DIRECTIONS FOR THIS TASK — A word-for-word copy of the records below is required.

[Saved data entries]

◇ ◇ ◇

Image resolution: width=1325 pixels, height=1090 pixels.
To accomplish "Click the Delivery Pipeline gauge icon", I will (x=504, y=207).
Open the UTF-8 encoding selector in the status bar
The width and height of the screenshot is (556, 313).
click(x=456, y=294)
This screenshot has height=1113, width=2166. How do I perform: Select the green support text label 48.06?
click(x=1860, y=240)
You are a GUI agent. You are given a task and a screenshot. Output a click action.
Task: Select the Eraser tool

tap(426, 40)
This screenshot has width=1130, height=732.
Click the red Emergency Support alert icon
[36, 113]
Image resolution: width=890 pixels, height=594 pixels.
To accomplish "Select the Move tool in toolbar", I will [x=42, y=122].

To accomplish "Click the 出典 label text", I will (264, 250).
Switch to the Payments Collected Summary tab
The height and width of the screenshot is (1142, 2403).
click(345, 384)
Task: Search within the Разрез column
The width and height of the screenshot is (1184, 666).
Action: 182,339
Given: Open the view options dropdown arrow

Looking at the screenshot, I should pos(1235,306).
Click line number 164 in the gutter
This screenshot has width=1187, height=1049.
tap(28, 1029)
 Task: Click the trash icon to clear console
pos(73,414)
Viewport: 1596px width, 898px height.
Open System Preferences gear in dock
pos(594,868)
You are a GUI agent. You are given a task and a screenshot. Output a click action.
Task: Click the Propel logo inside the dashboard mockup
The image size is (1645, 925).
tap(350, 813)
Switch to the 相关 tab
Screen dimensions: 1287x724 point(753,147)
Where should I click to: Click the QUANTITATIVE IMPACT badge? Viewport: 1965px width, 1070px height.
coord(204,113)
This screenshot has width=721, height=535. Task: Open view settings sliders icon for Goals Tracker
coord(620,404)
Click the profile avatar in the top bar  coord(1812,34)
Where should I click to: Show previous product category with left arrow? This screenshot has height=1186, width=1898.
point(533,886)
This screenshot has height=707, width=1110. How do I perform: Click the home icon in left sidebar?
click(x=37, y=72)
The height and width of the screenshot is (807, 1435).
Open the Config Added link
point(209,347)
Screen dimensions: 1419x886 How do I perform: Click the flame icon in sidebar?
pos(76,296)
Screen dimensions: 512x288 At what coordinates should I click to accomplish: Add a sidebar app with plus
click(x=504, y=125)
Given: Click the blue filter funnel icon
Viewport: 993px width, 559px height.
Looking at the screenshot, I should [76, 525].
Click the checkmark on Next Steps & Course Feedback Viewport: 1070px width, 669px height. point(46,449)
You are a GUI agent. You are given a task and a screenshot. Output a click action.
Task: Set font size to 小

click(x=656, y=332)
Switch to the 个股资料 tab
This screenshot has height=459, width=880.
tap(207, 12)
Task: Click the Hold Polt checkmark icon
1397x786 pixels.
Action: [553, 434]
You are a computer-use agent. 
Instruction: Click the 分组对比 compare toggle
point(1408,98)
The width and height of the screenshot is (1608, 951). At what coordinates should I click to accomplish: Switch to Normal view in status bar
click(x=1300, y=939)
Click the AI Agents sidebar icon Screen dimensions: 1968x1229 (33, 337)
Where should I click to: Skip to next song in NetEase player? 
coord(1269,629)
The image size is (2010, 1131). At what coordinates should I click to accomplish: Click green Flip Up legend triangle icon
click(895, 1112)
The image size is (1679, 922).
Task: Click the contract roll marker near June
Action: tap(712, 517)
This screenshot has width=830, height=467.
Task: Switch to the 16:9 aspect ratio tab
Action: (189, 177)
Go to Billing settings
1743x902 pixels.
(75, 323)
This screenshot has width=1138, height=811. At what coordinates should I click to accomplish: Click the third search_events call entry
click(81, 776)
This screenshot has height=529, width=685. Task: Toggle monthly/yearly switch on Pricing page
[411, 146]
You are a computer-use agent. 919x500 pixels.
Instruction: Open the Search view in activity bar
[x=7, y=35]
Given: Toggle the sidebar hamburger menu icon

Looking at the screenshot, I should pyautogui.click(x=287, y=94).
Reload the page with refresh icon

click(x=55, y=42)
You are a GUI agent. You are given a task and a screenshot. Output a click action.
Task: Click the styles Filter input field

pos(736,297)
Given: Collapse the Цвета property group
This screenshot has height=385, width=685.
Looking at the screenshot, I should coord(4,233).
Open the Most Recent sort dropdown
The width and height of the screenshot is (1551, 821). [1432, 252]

◇ ◇ ◇

SOLUTION —
Image resolution: width=1325 pixels, height=1090 pixels.
To accomplish "Click the Delivery Pipeline gauge icon", I will (x=504, y=207).
Open the UTF-8 encoding selector in the status bar
The width and height of the screenshot is (556, 313).
click(x=456, y=294)
This screenshot has height=1113, width=2166. How do I perform: Select the green support text label 48.06?
click(x=1860, y=240)
You are a GUI agent. You are given a task and a screenshot. Output a click action.
Task: Select the Eraser tool

tap(426, 40)
This screenshot has width=1130, height=732.
Click the red Emergency Support alert icon
[36, 113]
Image resolution: width=890 pixels, height=594 pixels.
To accomplish "Select the Move tool in toolbar", I will [x=42, y=122].

To accomplish "Click the 出典 label text", I will (264, 250).
Switch to the Payments Collected Summary tab
The height and width of the screenshot is (1142, 2403).
click(345, 384)
Task: Search within the Разрез column
The width and height of the screenshot is (1184, 666).
Action: 182,339
Given: Open the view options dropdown arrow

Looking at the screenshot, I should pos(1235,306).
Click line number 164 in the gutter
This screenshot has width=1187, height=1049.
tap(28, 1029)
 Task: Click the trash icon to clear console
pos(73,414)
Viewport: 1596px width, 898px height.
Open System Preferences gear in dock
pos(594,868)
You are a GUI agent. You are given a task and a screenshot. Output a click action.
Task: Click the Propel logo inside the dashboard mockup
The image size is (1645, 925).
tap(350, 813)
Switch to the 相关 tab
Screen dimensions: 1287x724 point(753,147)
Where should I click to: Click the QUANTITATIVE IMPACT badge? Viewport: 1965px width, 1070px height.
coord(204,113)
This screenshot has width=721, height=535. Task: Open view settings sliders icon for Goals Tracker
coord(620,404)
Click the profile avatar in the top bar  coord(1812,34)
Where should I click to: Show previous product category with left arrow? This screenshot has height=1186, width=1898.
point(533,886)
This screenshot has height=707, width=1110. How do I perform: Click the home icon in left sidebar?
click(x=37, y=72)
The height and width of the screenshot is (807, 1435).
Open the Config Added link
point(209,347)
Screen dimensions: 1419x886 How do I perform: Click the flame icon in sidebar?
pos(76,296)
Screen dimensions: 512x288 At what coordinates should I click to accomplish: Add a sidebar app with plus
click(x=504, y=125)
Given: Click the blue filter funnel icon
Viewport: 993px width, 559px height.
Looking at the screenshot, I should [76, 525].
Click the checkmark on Next Steps & Course Feedback Viewport: 1070px width, 669px height. point(46,449)
You are a GUI agent. You are given a task and a screenshot. Output a click action.
Task: Set font size to 小

click(x=656, y=332)
Switch to the 个股资料 tab
This screenshot has height=459, width=880.
tap(207, 12)
Task: Click the Hold Polt checkmark icon
1397x786 pixels.
Action: [553, 434]
You are a computer-use agent. 
Instruction: Click the 分组对比 compare toggle
point(1408,98)
The width and height of the screenshot is (1608, 951). At what coordinates should I click to accomplish: Switch to Normal view in status bar
click(x=1300, y=939)
Click the AI Agents sidebar icon Screen dimensions: 1968x1229 (33, 337)
Where should I click to: Skip to next song in NetEase player? 
coord(1269,629)
The image size is (2010, 1131). At what coordinates should I click to accomplish: Click green Flip Up legend triangle icon
click(895, 1112)
The image size is (1679, 922).
Task: Click the contract roll marker near June
Action: tap(712, 517)
This screenshot has width=830, height=467.
Task: Switch to the 16:9 aspect ratio tab
Action: (189, 177)
Go to Billing settings
1743x902 pixels.
(75, 323)
This screenshot has width=1138, height=811. At what coordinates should I click to accomplish: Click the third search_events call entry
click(81, 776)
This screenshot has height=529, width=685. Task: Toggle monthly/yearly switch on Pricing page
[411, 146]
You are a computer-use agent. 919x500 pixels.
Instruction: Open the Search view in activity bar
[x=7, y=35]
Given: Toggle the sidebar hamburger menu icon

Looking at the screenshot, I should pyautogui.click(x=287, y=94).
Reload the page with refresh icon

click(x=55, y=42)
You are a GUI agent. You are given a task and a screenshot. Output a click action.
Task: Click the styles Filter input field

pos(736,297)
Given: Collapse the Цвета property group
This screenshot has height=385, width=685.
Looking at the screenshot, I should coord(4,233).
Open the Most Recent sort dropdown
The width and height of the screenshot is (1551, 821). [1432, 252]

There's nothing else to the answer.